MonoMPC: Monocular Vision Based Navigation with Learned Collision Model and Risk-Aware Model Predictive Control
Basant Sharma, Prajyot Jadhav, Pranjal Paul, K. Madhava Krishna, Arun Kumar Singh
TL;DR
This work tackles monocular navigation in clutter by moving beyond noisy depth-based collision checks to a depth-conditioned probabilistic collision model that predicts a distribution over obstacle clearance for a given trajectory. The model feeds a risk-aware Model Predictive Control (MPC) framework, with a novel risk metric based on Maximum Mean Discrepancy (MMD) that compares the predicted clearance distribution to a feasible boundary via a chance-constraint formulation. A task-aware training pipeline jointly optimizes the collision model and risk estimator using safe and unsafe trajectories to calibrate uncertainty, resulting in better-calibrated predictions and safer, faster navigation in real-world clutter. The approach demonstrates real-time performance, robust improvements over ROSNAV, MonoNav, and NoMaD, and strong potential for deployment on mobile platforms; future work includes temporal memory and dynamic environments.
Abstract
Navigating unknown environments with a single RGB camera is challenging, as the lack of depth information prevents reliable collision-checking.
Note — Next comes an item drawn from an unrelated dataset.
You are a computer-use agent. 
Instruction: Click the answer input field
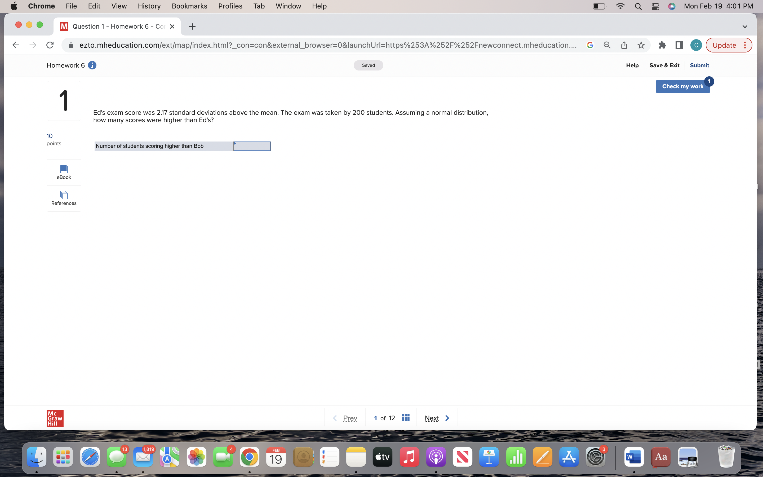pos(252,146)
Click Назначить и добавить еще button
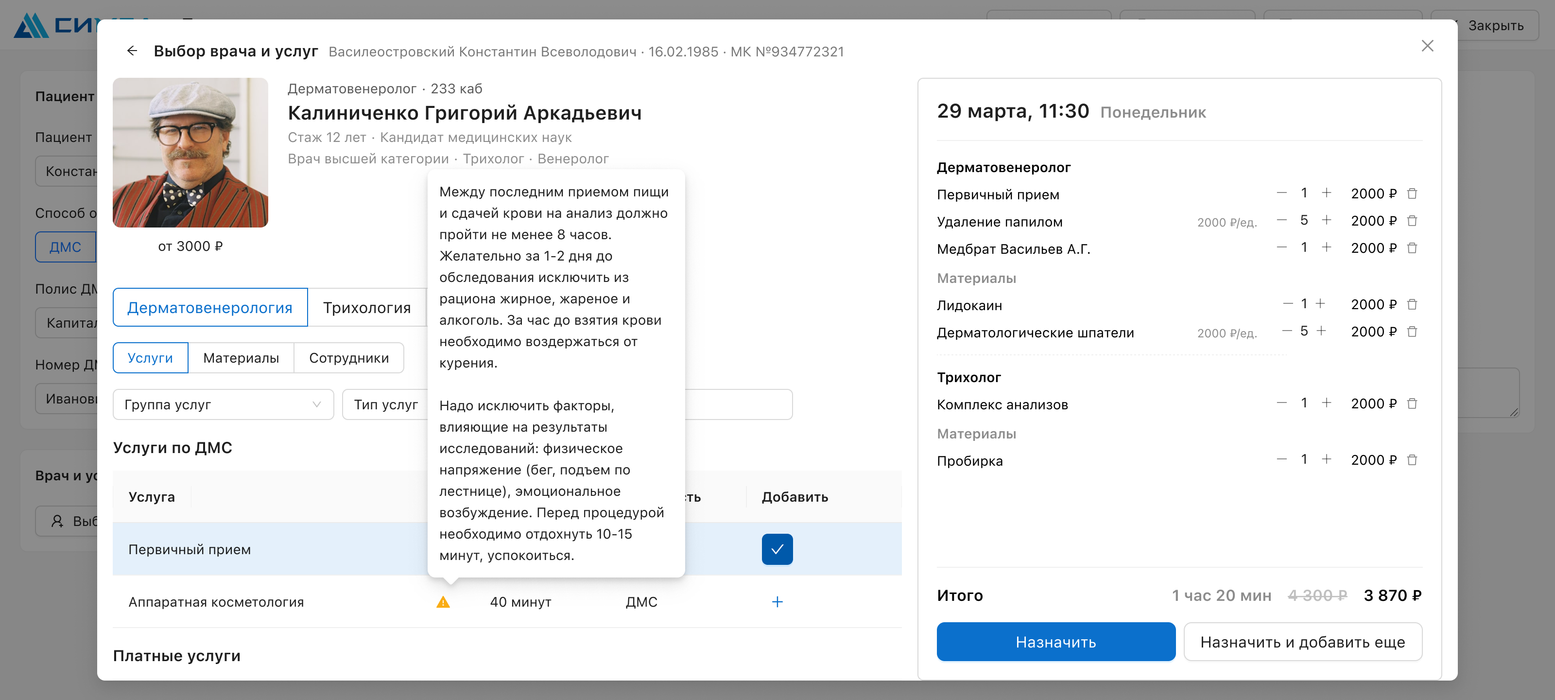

While some methods use estimated depth to build collision maps, we found that depth estimates from vision foundation models are too noisy for zero-shot navigation in cluttered environments. We propose an alternative approach: instead of using noisy estimated depth for direct collision-checking, we use it as a rich context input to a learned collision model. This model predicts the distribution of minimum obstacle clearance that the robot can expect for a given control sequence. At inference, these predictions inform a risk-aware MPC planner that minimizes estimated collision risk. We proposed a joint learning pipeline that co-trains the collision model and risk metric using both safe and unsafe trajectories. Crucially, our joint-training ensures well calibrated uncertainty in our collision model that improves navigation in highly cluttered environments. Consequently, real-world experiments show reductions in collision-rate and improvements in goal reaching and speed over several strong baselines.